> _Given instruction_
Please answer these questions from the ferry terminal text:
1. What title was given to the new Seoul Yeoui-Naru Ferry Terminal?
2. How many inclined planes of skylight surround the upper level courtyard?
3. What is the terminal building sited on?

> _Excerpted passage_
The new Seoul Yeoui-Naru Ferry Terminal, titled "Ground of Nowhere," extends Yeouido's existing city grid out into the riverfront to provide a new urban nautical ground for the ferry terminal. The master plan comprises two zones; to the east is an area servicing public transportation, which anchors the new ferry terminal with ample room for large ferries, cruise boats, and government service boats; to the west lies a public marina, seamlessly integrated with Yeoui-Jeong, housing restaurants, cafes, shops, and open decks for public gathering and enjoying the views of the marina. Ferries, water taxis, and yachts enter and exit through the central area between these two zones, which has been left open for the visitors to look across Han River as they walk down to the riverfront park from the city side. Such a concentrated movement on water will activate the riverfront and transform ordinary activities into an extra-ordinary scenery.

The main terminal also comprises two components: a public courtyard sunken into a viewing deck on the roof, and a waiting area below. Four inclined planes of high reflectivity skylight system surrounds the upper level courtyard. These mirror ‘walls’ reflect the movement of the sky down to the visitors’ eye level, enwrap the courtyard with a panorama of the sky, and offer them an experience of standing on a suspended ground. This civic space functions as a symbolic and metaphysical entry point into a different ‘ground’ for the ferry users walking across the overpass from the subway. It is also a space of departure and a place to look inward. The waiting area below takes on an inverse spatial configuration, where a centrally planned space allows people to gaze out into the river and engage the activities outside the terminal. Here, each program, each path takes place at a specific, but co-dependent level. Horizontal planes of activity and circulation rise and fall ever so slightly and weave seamlessly with one another to accommodate an ease of movement across a vertical dimension.

Architecture
A critical idea latent in the site is the terminal structure ‘breaking-away’ of the ground. This derives from the unique nature of the site having a significant variation in water level. A constant fluctuation in habitable datum results in an unstable relationship between the ferry terminal and the park, whereby the terminal has to connect with the ground at multiple heights at different instances. This circumstance leads the terminal to act as a vertical circulation armature.

Conceptually, the impending physical disassociation from the ground raises the question of ‘sitelessness’ for architecture. Yeoui-Naru Ferry Terminal‘s structural composition, as a building sited on a buoyant pontoon and suspended from the ground in a constant state of motion, brings this notion into materiality. The roof courtyard provides a space to physically experience such an idea through a panorama of the moving clouds – elements that mirror the flow of water and time. This project offers a new frame of window into Han River and a defining cultural destination.

> _Provided material_
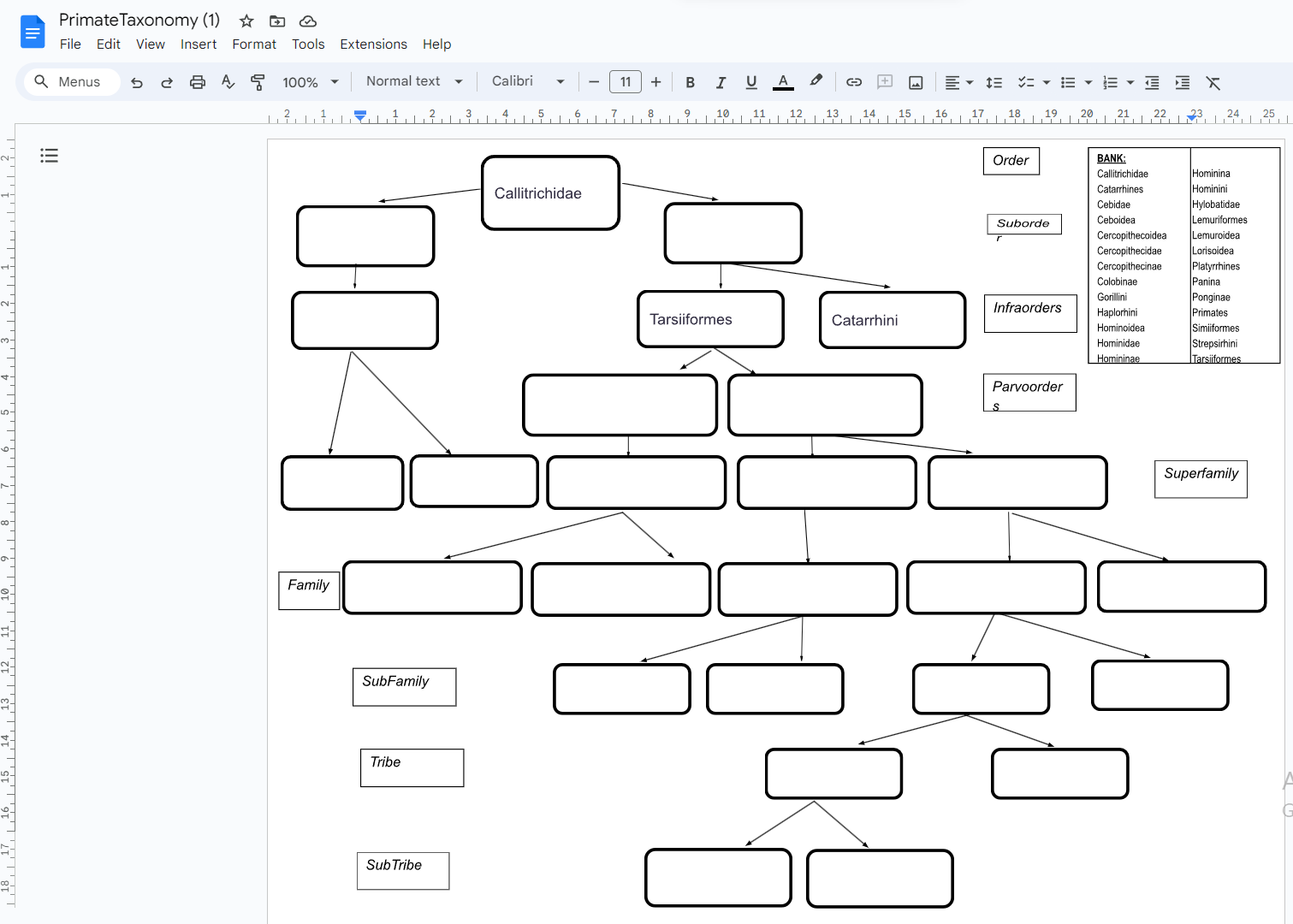Add a comment via the toolbar icon

pyautogui.click(x=885, y=81)

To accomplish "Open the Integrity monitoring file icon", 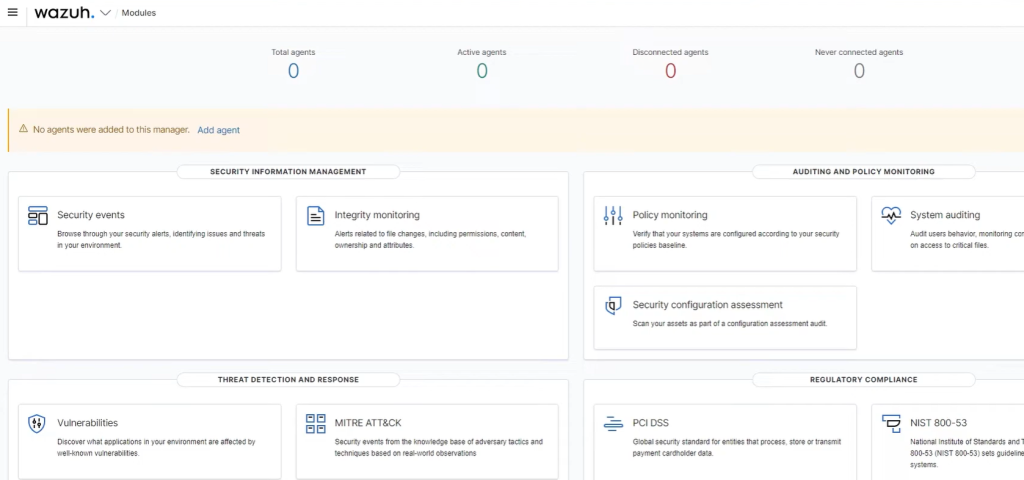I will 315,215.
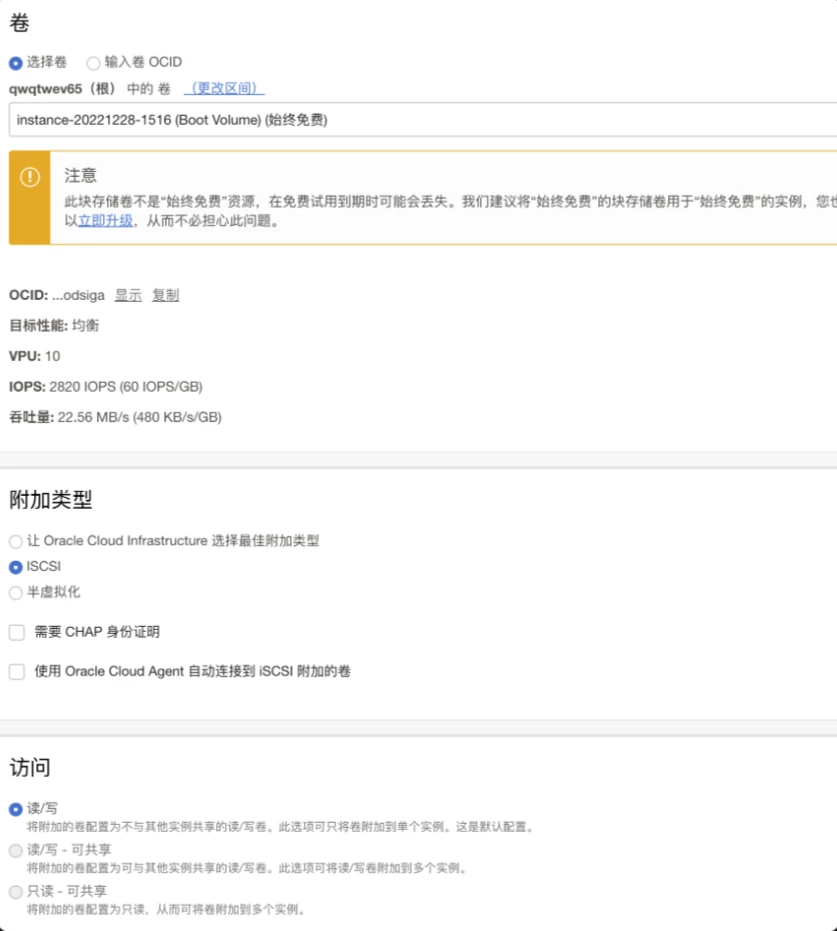Enable the 需要 CHAP 身份证明 checkbox
This screenshot has height=931, width=837.
point(17,632)
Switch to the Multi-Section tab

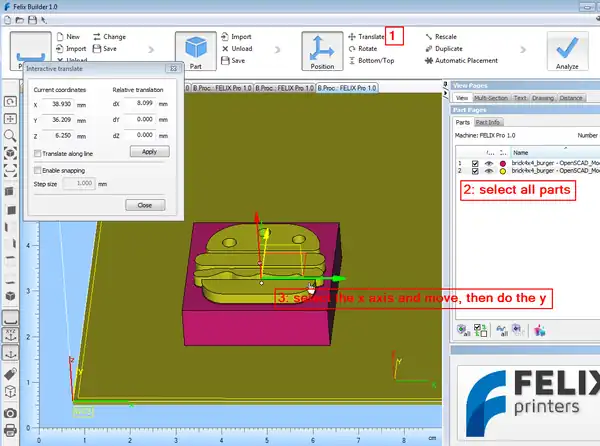[x=491, y=98]
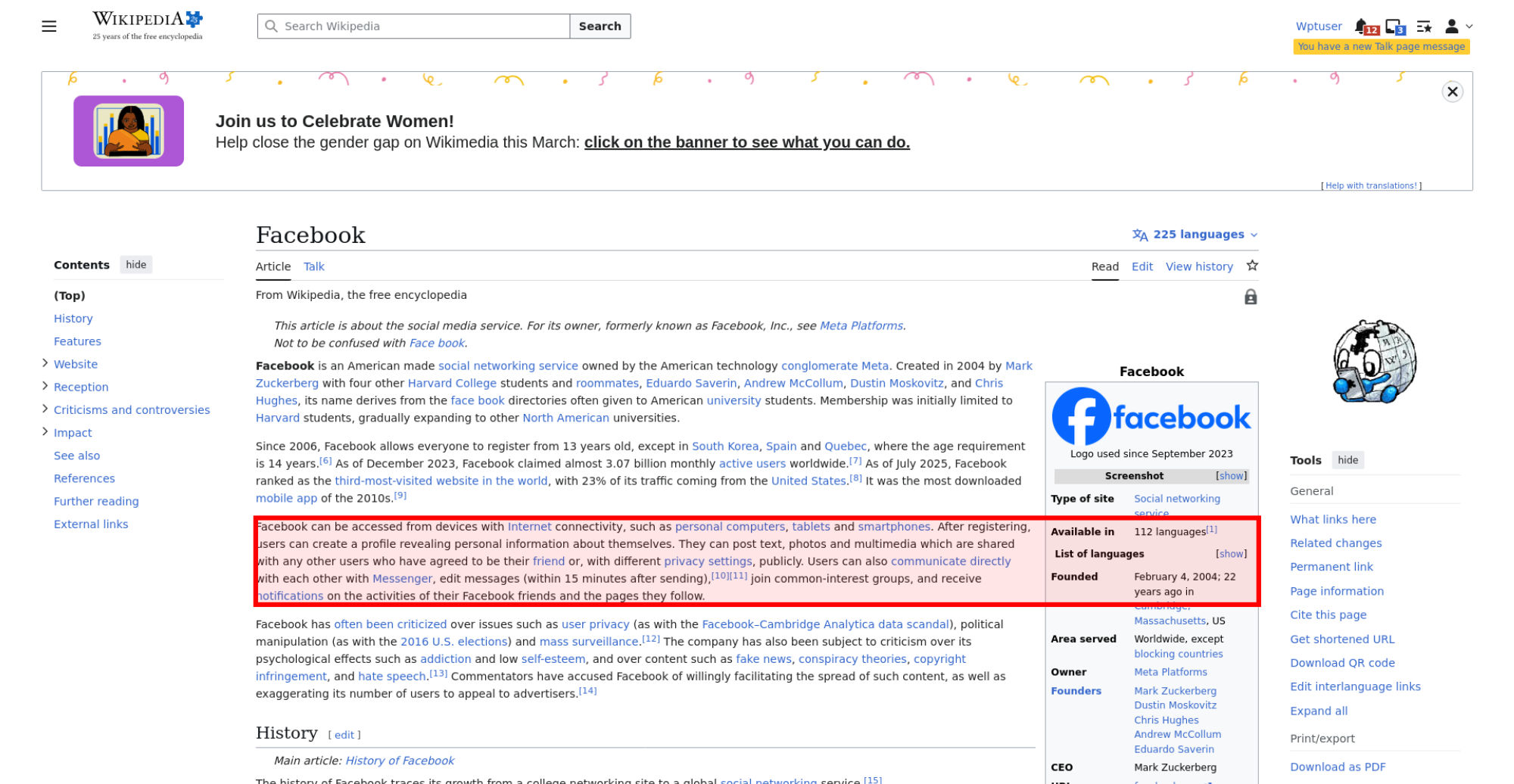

> _Full answer_
1. "Ground of Nowhere"
2. Four
3. A buoyant pontoon